Search term "will": work out how many lines of the data below contain it, and answer with that number alone.

BEGIN EXERCISE INPUT

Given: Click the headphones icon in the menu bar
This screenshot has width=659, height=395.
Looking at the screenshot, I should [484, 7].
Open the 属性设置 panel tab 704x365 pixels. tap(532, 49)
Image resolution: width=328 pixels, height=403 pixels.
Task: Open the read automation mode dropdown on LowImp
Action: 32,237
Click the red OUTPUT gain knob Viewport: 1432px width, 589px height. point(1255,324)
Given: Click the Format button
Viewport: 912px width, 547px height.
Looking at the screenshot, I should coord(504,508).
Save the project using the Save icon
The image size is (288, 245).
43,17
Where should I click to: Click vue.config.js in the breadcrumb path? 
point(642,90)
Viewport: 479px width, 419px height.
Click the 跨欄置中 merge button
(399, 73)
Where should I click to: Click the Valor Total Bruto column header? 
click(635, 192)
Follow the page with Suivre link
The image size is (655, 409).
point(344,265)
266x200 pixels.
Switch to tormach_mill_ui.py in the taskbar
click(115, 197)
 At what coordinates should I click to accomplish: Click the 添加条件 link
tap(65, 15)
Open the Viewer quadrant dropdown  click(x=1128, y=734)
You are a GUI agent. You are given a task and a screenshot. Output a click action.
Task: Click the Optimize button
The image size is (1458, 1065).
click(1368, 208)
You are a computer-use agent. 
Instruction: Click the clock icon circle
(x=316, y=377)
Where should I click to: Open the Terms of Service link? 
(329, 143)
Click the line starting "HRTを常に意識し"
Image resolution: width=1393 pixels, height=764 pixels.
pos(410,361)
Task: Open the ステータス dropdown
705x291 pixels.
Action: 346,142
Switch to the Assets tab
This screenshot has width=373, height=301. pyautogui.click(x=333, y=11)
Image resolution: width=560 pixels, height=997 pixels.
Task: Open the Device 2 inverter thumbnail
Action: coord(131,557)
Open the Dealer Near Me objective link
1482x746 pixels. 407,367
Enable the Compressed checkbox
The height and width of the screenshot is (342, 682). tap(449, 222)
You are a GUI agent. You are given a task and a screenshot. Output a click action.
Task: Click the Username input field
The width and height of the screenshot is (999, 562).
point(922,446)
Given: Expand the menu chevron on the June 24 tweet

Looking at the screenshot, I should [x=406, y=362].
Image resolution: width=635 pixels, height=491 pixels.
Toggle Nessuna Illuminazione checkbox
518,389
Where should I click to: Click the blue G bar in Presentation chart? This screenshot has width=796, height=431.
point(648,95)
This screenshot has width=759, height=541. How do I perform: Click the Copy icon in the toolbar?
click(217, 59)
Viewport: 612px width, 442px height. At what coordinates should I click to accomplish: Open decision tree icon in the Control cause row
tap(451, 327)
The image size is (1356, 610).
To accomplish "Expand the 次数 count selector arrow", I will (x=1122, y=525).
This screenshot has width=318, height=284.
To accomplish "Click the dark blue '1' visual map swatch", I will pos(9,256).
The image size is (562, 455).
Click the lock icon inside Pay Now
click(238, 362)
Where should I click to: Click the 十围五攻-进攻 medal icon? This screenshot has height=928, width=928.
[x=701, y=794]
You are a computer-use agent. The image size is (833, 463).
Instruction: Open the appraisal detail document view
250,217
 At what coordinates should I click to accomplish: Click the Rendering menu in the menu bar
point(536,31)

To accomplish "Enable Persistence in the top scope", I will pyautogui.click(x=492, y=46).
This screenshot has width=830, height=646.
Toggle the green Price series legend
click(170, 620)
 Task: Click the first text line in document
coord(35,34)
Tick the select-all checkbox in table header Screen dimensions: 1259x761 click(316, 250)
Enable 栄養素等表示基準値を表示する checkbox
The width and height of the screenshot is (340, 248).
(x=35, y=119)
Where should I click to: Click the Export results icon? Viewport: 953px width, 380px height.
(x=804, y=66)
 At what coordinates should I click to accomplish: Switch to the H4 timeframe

END EXERCISE INPUT

■ **EXPECTED ANSWER**:
3